Wednesday, March 02, 2011

US Supreme Court Rules In Favor of Westboro Baptists In Free Speech Case

The US Supreme Court ruled, 7-1 (Alito dissenting) that the Westboro Baptist Church was protected under the First Amendment to picket outside military funerals (HT: Simply Sarah). The group, whose odious messages are hurtful to families burying servicemembers who died in the service of their country, is protected by the First Amendment.

The Court found that the group picketed and engaged in free speech in compliance with local rules and that its choice of picketing didn't disrupt the funerals themselves, but more importantly - that the US has chosen to protect hurtful speech on public issues to ensure that public debate is not stifled.
The Westboro picketers carried signs that were largely the same at all three locations.They stated, for instance: “God Hates the USA/Thank God for 9/11,” “America is Doomed,” “Don’t Pray for the USA,” “Thank God for IEDs,” “Thank God for Dead Soldiers,” “Pope in Hell,” “Priests Rape Boys,” “God Hates Fags,”“You’re Going to Hell,” and “God Hates You.”

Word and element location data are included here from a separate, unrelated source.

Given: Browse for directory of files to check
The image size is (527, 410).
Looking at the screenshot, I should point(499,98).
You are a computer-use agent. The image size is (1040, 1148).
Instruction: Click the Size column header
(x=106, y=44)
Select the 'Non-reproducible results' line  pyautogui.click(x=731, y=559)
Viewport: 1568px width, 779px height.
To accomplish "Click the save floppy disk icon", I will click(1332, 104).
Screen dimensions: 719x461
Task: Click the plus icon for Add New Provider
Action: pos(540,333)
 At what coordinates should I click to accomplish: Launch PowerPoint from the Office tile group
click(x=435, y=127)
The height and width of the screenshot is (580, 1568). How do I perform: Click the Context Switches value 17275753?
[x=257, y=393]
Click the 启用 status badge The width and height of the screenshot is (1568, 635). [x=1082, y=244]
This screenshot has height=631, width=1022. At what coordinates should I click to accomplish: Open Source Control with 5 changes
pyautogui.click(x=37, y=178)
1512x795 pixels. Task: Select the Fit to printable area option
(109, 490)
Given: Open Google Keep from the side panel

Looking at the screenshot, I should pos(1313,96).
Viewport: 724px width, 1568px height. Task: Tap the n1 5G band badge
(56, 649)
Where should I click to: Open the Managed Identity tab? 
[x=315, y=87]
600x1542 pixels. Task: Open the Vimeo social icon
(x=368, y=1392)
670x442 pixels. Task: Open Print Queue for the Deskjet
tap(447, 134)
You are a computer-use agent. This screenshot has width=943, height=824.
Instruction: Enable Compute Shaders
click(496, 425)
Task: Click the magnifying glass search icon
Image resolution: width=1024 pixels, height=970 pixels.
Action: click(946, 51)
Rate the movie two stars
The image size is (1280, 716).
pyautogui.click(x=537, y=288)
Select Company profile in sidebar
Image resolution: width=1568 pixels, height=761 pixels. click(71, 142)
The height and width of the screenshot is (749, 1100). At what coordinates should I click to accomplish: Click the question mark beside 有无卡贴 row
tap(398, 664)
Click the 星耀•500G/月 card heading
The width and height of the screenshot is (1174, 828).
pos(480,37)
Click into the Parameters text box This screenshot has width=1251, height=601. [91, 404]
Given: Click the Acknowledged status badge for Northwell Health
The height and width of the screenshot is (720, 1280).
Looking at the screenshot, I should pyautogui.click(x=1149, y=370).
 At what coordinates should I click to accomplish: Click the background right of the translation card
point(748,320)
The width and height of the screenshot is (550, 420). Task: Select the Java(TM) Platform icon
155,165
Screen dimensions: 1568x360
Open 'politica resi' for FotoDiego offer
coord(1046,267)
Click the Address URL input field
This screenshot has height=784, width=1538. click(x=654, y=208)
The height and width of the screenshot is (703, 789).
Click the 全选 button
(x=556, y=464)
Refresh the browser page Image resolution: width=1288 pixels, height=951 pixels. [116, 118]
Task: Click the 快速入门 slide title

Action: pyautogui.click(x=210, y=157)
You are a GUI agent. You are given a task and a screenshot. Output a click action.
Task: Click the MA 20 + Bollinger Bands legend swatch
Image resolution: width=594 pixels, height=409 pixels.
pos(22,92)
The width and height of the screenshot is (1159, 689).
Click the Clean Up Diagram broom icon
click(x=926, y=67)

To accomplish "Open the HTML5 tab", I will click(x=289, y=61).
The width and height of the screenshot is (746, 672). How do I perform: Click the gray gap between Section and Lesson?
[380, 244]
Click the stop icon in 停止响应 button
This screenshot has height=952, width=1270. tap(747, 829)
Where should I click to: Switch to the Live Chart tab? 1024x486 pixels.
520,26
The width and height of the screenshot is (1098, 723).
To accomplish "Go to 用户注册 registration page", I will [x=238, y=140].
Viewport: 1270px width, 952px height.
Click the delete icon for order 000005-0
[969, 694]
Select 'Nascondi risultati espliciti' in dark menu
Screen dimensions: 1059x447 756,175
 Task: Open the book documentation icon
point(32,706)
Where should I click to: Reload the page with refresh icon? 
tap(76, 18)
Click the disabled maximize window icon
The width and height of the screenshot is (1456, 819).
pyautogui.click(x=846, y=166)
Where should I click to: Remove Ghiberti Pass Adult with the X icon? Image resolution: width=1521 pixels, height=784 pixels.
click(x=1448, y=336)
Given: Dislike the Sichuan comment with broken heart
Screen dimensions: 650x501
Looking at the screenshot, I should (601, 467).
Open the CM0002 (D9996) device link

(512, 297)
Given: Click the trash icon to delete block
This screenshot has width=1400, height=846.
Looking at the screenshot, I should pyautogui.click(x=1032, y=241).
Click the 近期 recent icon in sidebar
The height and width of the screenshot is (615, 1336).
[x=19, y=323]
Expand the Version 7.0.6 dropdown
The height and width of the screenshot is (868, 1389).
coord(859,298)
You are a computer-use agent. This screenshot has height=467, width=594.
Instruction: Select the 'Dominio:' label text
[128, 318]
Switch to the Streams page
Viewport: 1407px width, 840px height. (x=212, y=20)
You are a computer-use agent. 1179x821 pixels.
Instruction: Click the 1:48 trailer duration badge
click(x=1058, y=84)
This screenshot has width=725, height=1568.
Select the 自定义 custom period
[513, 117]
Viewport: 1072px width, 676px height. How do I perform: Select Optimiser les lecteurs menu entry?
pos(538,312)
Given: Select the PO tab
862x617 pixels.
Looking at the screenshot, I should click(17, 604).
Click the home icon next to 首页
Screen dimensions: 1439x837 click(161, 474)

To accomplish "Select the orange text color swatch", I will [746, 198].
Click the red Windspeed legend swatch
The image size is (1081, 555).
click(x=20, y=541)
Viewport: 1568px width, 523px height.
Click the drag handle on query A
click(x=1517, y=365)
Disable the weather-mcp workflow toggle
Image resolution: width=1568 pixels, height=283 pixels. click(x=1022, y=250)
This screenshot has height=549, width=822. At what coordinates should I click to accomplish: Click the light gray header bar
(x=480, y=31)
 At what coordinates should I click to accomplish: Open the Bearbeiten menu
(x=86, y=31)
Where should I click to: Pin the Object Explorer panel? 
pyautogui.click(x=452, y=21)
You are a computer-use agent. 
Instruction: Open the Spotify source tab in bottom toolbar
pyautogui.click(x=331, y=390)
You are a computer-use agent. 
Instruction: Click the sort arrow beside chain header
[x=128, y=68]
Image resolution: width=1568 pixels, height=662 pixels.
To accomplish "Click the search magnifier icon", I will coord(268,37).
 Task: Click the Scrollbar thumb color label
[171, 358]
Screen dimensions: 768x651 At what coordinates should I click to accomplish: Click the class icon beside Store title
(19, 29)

The church had notified the authorities in advance of its intent to picket at the time of the funeral, and the picket-ers complied with police instructions in staging their demonstration. The picketing took place within a 10- by25-foot plot of public land adjacent to a public street,behind a temporary fence. App. to Brief for Appellantsin No. 08–1026 (CA4), pp. 2282–2285 (hereinafter App.).That plot was approximately 1,000 feet from the church where the funeral was held. Several buildings separated the picket site from the church.

The First Amendment isn't about protecting favorable speech, but protecting political speech that isn't liked, so while courts have held that even protected speech is not equally permissible in all places at all times (Cornelius v. NAACP Legal Defense Fund), the group was conforming to local rules on where and how to picket. The group's members had the right to be where they were and the right to engage in speech as they did.